* _ENTRIES_
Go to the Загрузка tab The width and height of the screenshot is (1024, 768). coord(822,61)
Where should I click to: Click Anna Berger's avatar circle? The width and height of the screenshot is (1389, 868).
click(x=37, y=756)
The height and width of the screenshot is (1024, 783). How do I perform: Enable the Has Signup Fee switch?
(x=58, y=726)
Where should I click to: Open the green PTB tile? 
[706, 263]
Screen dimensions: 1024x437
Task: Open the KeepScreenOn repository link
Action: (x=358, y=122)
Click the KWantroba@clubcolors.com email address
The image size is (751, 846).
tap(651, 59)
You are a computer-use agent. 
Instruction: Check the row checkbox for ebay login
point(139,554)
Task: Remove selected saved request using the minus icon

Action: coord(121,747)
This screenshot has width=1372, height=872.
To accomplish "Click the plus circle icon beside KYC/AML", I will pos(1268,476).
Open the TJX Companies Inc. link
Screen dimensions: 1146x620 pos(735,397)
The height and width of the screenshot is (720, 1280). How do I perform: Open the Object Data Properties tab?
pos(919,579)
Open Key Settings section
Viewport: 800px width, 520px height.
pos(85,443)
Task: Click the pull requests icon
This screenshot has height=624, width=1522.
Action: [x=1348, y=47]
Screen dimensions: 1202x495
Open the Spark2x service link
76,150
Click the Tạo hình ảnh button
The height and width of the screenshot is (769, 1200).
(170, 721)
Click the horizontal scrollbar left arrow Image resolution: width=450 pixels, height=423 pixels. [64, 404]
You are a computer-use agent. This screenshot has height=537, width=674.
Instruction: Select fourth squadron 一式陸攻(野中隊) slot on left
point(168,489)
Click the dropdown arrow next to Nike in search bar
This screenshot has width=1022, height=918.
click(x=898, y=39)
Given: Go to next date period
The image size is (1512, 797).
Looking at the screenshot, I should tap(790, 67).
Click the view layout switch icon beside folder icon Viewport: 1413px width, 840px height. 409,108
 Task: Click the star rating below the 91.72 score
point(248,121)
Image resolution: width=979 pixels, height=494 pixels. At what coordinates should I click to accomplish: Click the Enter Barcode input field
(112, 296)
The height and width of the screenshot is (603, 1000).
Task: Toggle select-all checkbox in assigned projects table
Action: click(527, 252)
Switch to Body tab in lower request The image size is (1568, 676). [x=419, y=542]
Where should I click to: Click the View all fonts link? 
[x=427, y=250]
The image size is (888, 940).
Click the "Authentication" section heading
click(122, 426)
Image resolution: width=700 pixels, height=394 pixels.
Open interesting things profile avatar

* _DESCRIPTION OF THE TASK_
Reproduce all of the material above, substituting "Goal" for every "Instruction" and leaving everything else unchanged.

* _COMPLETED TASK_
Go to the Загрузка tab The width and height of the screenshot is (1024, 768). coord(822,61)
Where should I click to: Click Anna Berger's avatar circle? The width and height of the screenshot is (1389, 868).
click(x=37, y=756)
The height and width of the screenshot is (1024, 783). How do I perform: Enable the Has Signup Fee switch?
(x=58, y=726)
Where should I click to: Open the green PTB tile? 
[706, 263]
Screen dimensions: 1024x437
Task: Open the KeepScreenOn repository link
Action: (x=358, y=122)
Click the KWantroba@clubcolors.com email address
The image size is (751, 846).
tap(651, 59)
You are a computer-use agent. 
Goal: Check the row checkbox for ebay login
point(139,554)
Task: Remove selected saved request using the minus icon

Action: coord(121,747)
This screenshot has width=1372, height=872.
To accomplish "Click the plus circle icon beside KYC/AML", I will pos(1268,476).
Open the TJX Companies Inc. link
Screen dimensions: 1146x620 pos(735,397)
The height and width of the screenshot is (720, 1280). How do I perform: Open the Object Data Properties tab?
pos(919,579)
Open Key Settings section
Viewport: 800px width, 520px height.
pos(85,443)
Task: Click the pull requests icon
This screenshot has height=624, width=1522.
Action: [x=1348, y=47]
Screen dimensions: 1202x495
Open the Spark2x service link
76,150
Click the Tạo hình ảnh button
The height and width of the screenshot is (769, 1200).
(170, 721)
Click the horizontal scrollbar left arrow Image resolution: width=450 pixels, height=423 pixels. [64, 404]
You are a computer-use agent. This screenshot has height=537, width=674.
Goal: Select fourth squadron 一式陸攻(野中隊) slot on left
point(168,489)
Click the dropdown arrow next to Nike in search bar
This screenshot has width=1022, height=918.
click(x=898, y=39)
Given: Go to next date period
The image size is (1512, 797).
Looking at the screenshot, I should tap(790, 67).
Click the view layout switch icon beside folder icon Viewport: 1413px width, 840px height. 409,108
 Task: Click the star rating below the 91.72 score
point(248,121)
Image resolution: width=979 pixels, height=494 pixels. At what coordinates should I click to accomplish: Click the Enter Barcode input field
(112, 296)
The height and width of the screenshot is (603, 1000).
Task: Toggle select-all checkbox in assigned projects table
Action: click(527, 252)
Switch to Body tab in lower request The image size is (1568, 676). [x=419, y=542]
Where should I click to: Click the View all fonts link? 
[x=427, y=250]
The image size is (888, 940).
Click the "Authentication" section heading
click(122, 426)
Image resolution: width=700 pixels, height=394 pixels.
Open interesting things profile avatar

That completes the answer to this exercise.